Microsoft does some really nice work sometimes. The half-assed Smart Screen filter is not one of those nice pieces of work. It is shit. I’ve posted about this before, but there have been no changes to this filter over the last few years and it still has some major problems.
Problem 1
The messages that are shown to the user don’t show them that they can run your software. The messages instead tell them that they are being protected from malware, EVEN IF YOUR SOFTWARE IS NOT MALWARE. Users must ask for more information to get to the proper point where they can then click a button and run the software. I think that a class-action lawsuit on behalf of all small developers would be in order. MS telling users that the software is malware when it is not seems like libel or slander.
Problem 2
Renewing a code signing certificate isn’t really renewing it at all. It’s just a way to buy a new different certificate. After renewal, the Smart Screen filter again tells users that my software is malware. This is even more offensive to me because I specifically paid for the privilege of being more efficiently tracked by the Smart Screen filter, and my tracking information is no longer meaningful. They didn’t track me, my software, or my reputation; they tracked only that one now-obsolete code signing certificate.
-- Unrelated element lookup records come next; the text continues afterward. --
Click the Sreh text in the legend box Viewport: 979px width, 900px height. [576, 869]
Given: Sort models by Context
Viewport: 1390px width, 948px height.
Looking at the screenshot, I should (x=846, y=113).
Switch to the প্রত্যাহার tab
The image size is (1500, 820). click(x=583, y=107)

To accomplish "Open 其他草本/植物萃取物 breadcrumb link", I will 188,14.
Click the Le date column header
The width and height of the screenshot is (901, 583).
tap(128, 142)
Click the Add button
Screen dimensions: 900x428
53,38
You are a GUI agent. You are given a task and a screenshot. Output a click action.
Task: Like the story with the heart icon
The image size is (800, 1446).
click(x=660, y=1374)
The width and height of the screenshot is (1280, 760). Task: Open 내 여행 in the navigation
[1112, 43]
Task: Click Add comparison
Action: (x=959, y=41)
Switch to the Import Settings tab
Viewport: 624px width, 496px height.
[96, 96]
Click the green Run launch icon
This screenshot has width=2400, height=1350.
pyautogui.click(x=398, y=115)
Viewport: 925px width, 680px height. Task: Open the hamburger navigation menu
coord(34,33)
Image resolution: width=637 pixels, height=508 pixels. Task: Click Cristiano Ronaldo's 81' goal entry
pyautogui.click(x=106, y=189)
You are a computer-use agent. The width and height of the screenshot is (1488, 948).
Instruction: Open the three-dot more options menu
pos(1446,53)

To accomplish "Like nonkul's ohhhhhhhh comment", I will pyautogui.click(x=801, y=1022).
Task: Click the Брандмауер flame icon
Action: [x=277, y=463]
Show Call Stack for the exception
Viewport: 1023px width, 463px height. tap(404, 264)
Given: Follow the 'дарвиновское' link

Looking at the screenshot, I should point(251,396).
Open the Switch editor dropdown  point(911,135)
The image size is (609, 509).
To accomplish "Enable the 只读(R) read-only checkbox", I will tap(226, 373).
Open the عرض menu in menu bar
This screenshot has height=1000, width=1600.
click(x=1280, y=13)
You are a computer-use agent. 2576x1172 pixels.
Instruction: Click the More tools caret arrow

It took months to get enough downloads to be trusted before. now my poor users are stuck with Smart Screen filter hell again.
Wow, I must have been really angry when I wrote that post. I just noticed that someone linked to it in an article about false-positives from malware detection and the similar problem with the Smart Screen validation. So I thought that maybe I should at least apologize for using profanity.
I have a longer post elsewhere that describes what the Smart Screen validation messages looked like for when my software had not been downloaded enough (for the SS filter). I still stand by my comment that saying “malware” in a message to the user in regards to software that has not been proven to be malware, is obscenely rude and potentially illegal. At a minimum, I find it a bit unethical on the part of MS.